Many of these pretenses also involve “junk fees” for hidden add-ons – “like extended warranties, car or asset protection, or coatings that are supposed to protect the car” – which can easily cause unknowing buyers thousands of dollars, said Sanya Shahrasbi, an attorney with the FTC’s Division of Financial Practices.

“In the past two years alone,” she continued, “dealers have substantially increased prices for these add ons, even though such products and services largely are not constrained by supply.” A 2022 FTC lawsuit against multistate dealer Napleton, the thirteenth-largest dealership group in the country, found that 83% or 16,848 of the dealer’s customers were charged for add-ons that they didn’t agree to; for instance, “one consumer paid for a $2,000 service contract that the dealer said was free.”

This Napleton action found not only that buyers were being charged for add-ons they didn’t agree to, but also that these buyers were disproportionately Black and Latino, added Mithal. A 2023 action against Wisconsin-based dealer group Rhinelander Auto Center found analogous targeting of local Native American consumers.
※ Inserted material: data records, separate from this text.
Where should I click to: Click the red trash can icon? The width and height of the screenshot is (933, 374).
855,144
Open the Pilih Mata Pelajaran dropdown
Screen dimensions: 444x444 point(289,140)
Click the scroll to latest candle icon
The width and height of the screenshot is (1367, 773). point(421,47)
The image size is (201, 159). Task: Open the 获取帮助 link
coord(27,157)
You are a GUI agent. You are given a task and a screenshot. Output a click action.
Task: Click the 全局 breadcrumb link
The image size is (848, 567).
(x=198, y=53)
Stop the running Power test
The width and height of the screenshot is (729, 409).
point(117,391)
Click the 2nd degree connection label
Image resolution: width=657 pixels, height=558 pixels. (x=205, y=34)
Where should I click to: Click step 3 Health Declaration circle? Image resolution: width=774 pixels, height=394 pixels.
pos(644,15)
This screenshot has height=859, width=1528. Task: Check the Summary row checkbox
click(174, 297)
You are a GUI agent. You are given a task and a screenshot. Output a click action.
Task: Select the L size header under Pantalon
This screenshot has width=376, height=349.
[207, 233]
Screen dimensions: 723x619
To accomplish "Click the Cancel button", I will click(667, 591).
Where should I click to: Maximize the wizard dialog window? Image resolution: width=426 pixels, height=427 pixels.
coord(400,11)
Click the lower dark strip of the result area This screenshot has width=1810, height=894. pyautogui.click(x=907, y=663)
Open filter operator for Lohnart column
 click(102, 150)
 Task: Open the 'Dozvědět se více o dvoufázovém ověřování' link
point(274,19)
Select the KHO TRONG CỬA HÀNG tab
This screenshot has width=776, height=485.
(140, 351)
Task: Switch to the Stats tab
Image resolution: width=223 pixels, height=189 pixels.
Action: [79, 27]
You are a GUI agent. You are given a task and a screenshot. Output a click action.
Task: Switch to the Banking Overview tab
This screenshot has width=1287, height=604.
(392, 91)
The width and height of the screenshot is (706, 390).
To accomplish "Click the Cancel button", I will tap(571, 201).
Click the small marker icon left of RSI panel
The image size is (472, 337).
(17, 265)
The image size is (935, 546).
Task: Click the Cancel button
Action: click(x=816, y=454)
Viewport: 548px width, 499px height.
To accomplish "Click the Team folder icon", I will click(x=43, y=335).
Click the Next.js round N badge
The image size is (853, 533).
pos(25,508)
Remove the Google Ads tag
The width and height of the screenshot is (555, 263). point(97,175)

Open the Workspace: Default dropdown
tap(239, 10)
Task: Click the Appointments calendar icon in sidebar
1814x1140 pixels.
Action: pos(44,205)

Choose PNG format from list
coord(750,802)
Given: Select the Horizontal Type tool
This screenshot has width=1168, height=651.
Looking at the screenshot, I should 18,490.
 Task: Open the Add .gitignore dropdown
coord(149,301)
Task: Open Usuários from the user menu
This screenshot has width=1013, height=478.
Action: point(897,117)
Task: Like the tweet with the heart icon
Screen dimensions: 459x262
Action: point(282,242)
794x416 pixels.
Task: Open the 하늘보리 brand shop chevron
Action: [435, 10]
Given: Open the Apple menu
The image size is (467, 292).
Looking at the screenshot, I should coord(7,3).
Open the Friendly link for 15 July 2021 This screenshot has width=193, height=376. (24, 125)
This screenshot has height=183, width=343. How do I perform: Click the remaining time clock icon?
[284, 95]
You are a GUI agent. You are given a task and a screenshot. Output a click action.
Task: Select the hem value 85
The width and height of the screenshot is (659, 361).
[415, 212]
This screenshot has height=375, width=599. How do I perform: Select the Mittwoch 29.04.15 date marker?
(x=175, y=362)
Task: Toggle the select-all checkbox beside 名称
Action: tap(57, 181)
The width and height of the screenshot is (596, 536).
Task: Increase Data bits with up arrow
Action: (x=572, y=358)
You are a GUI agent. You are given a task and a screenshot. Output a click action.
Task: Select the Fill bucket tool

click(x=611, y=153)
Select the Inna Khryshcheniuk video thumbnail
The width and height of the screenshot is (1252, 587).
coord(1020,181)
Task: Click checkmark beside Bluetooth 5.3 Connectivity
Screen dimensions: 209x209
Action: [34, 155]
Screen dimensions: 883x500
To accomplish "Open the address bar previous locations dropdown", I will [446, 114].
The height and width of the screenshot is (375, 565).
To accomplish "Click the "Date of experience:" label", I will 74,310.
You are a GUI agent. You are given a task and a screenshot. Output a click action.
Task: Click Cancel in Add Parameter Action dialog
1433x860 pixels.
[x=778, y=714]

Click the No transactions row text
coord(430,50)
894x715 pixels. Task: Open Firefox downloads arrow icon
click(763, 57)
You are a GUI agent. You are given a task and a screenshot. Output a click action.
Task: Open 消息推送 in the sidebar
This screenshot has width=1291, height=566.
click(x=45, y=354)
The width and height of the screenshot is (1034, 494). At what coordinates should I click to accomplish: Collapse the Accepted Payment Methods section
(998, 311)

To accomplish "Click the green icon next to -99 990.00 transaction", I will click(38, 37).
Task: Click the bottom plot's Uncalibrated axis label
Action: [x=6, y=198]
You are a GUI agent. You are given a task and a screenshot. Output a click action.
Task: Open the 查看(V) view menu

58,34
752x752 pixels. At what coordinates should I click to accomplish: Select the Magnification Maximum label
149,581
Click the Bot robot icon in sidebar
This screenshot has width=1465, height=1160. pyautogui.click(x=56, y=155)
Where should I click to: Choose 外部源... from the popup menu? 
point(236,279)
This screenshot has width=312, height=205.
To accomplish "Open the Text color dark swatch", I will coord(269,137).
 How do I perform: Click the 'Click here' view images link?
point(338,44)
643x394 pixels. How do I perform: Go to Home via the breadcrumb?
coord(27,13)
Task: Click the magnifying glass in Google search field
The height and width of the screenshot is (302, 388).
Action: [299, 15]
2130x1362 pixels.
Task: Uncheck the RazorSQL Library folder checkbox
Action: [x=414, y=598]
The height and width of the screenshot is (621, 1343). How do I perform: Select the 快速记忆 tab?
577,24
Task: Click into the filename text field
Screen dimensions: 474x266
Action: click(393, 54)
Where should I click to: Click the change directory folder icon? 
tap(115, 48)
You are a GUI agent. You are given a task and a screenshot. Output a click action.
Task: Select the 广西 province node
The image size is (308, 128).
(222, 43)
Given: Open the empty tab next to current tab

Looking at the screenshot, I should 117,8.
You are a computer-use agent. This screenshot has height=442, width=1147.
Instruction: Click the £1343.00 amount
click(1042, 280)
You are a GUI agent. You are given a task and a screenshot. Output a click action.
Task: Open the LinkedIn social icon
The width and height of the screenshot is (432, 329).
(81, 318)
Much of the vulnerability of these racial and ethnic groups owes to language access obstructed by lengthy contracts hiding fees; many Napleton buyers, for example, found themselves with paperwork requiring more than 12 signatures across over 60 pages.

Regardless, Mithal continued, the CARS Rule “prohibits conduct which is already illegal, and if a dealer’s lying to you about the price of a car, they’re already violating the FTC, you’re within your rights to report them.”

How, Then, Will The CARS Rule Help Stop Scams That Are Already Illegal?

“Because it underscores the money,” said Mithal, “and people stand up when they are on the hook for a lot of money. It’s easier to get money back to you when scamming dealers see that they’re exposed through this rule, and honest dealers see the law is on their side.”